#### Records supplied
-*-
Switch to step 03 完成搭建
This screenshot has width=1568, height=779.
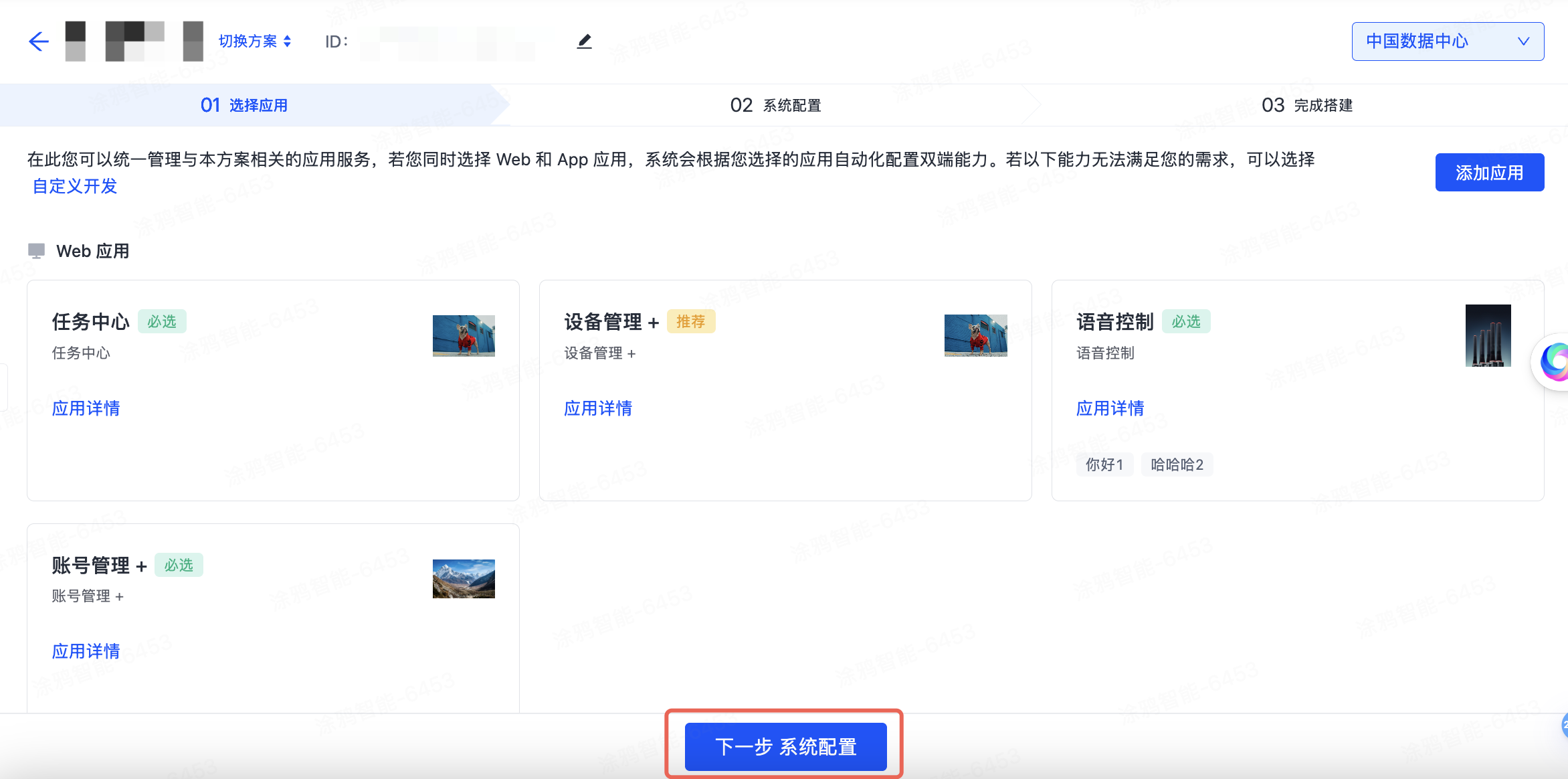click(x=1306, y=104)
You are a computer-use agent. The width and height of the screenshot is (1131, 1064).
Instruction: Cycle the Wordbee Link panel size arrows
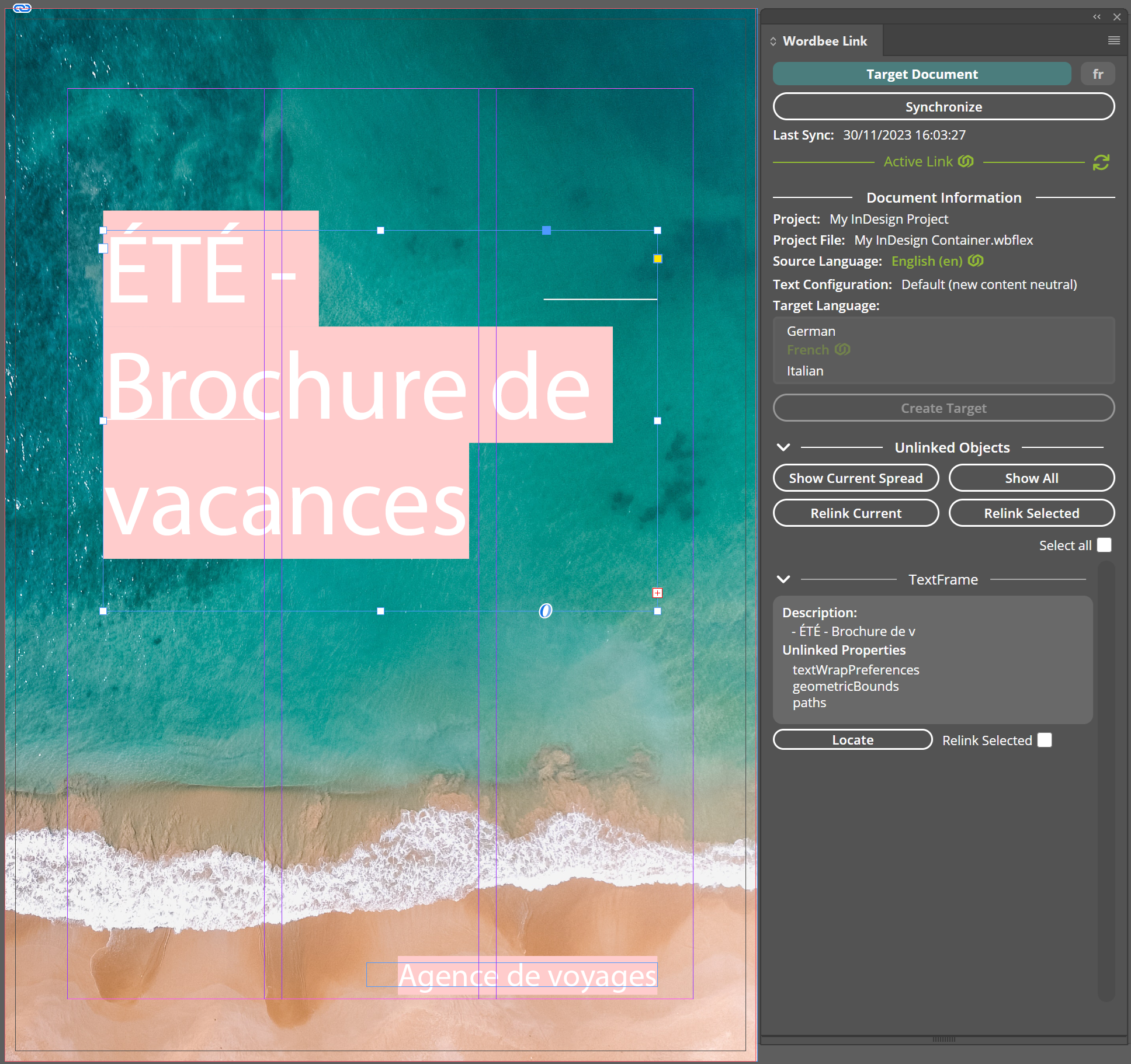click(x=773, y=41)
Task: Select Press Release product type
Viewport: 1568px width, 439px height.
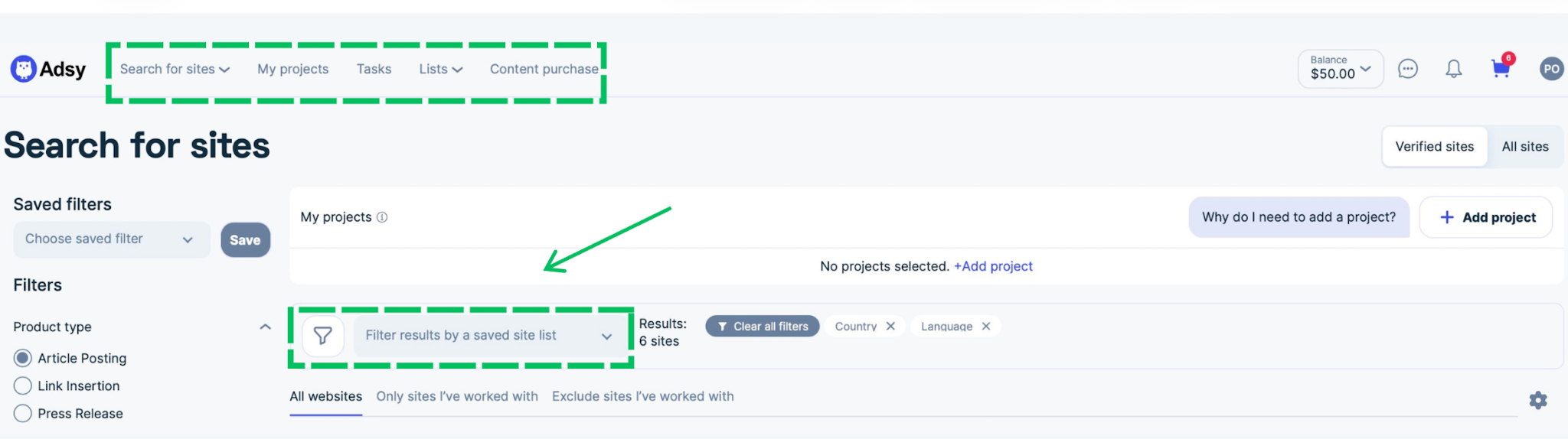Action: point(23,413)
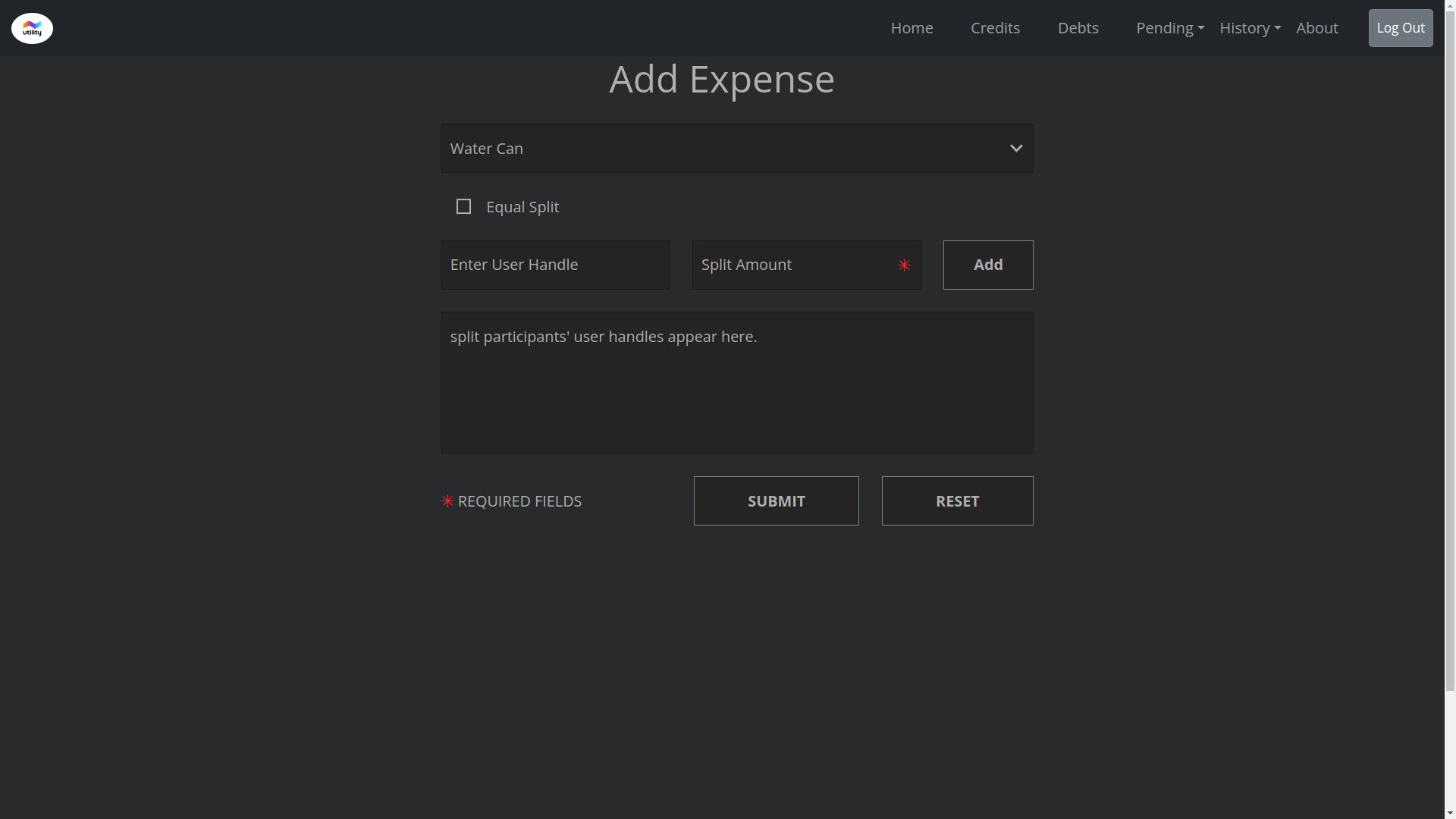The width and height of the screenshot is (1456, 819).
Task: Expand the Pending menu dropdown
Action: click(1169, 28)
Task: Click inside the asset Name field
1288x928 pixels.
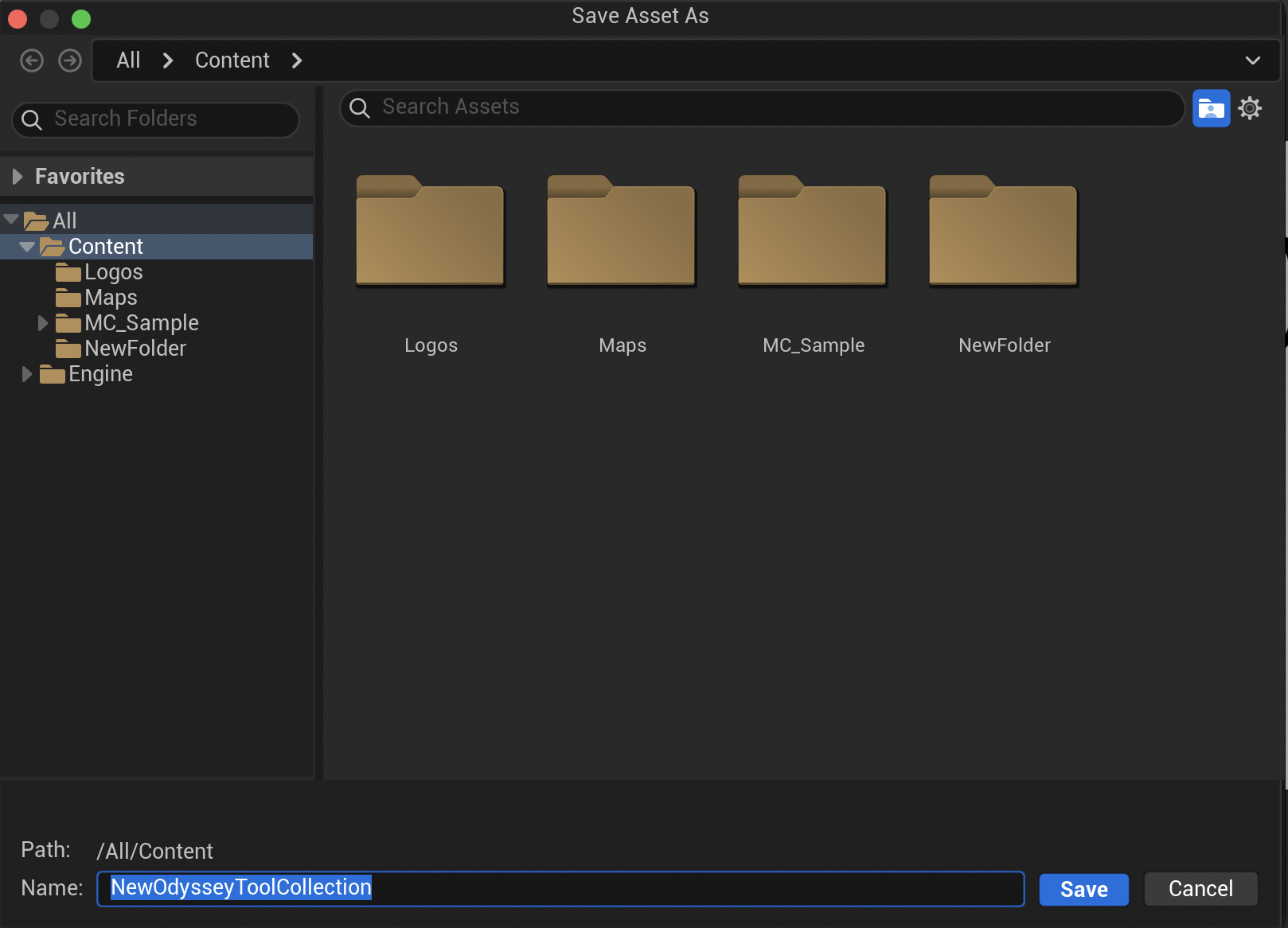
-*-
#### Exercise instructions
Render every line of the listing above as a Markdown table with the columns Row and Line. Number the rows, omit blank lines, and leave out the pictures.

#### Output of the exercise
| Row | Line |
|---|---|
| 1 | Switch to step 03 完成搭建 |
| 2 | This screenshot has width=1568, height=779. |
| 3 | click(x=1306, y=104) |
| 4 | You are a computer-use agent. The width and height of the screenshot is (1131, 1064). |
| 5 | Instruction: Cycle the Wordbee Link panel size arrows |
| 6 | click(x=773, y=41) |
| 7 | Task: Select Press Release product type |
| 8 | Viewport: 1568px width, 439px height. |
| 9 | Action: point(23,413) |
| 10 | The width and height of the screenshot is (1456, 819). |
| 11 | Task: Expand the Pending menu dropdown |
| 12 | Action: click(1169, 28) |
| 13 | Task: Click inside the asset Name field |
| 14 | 1288x928 pixels. |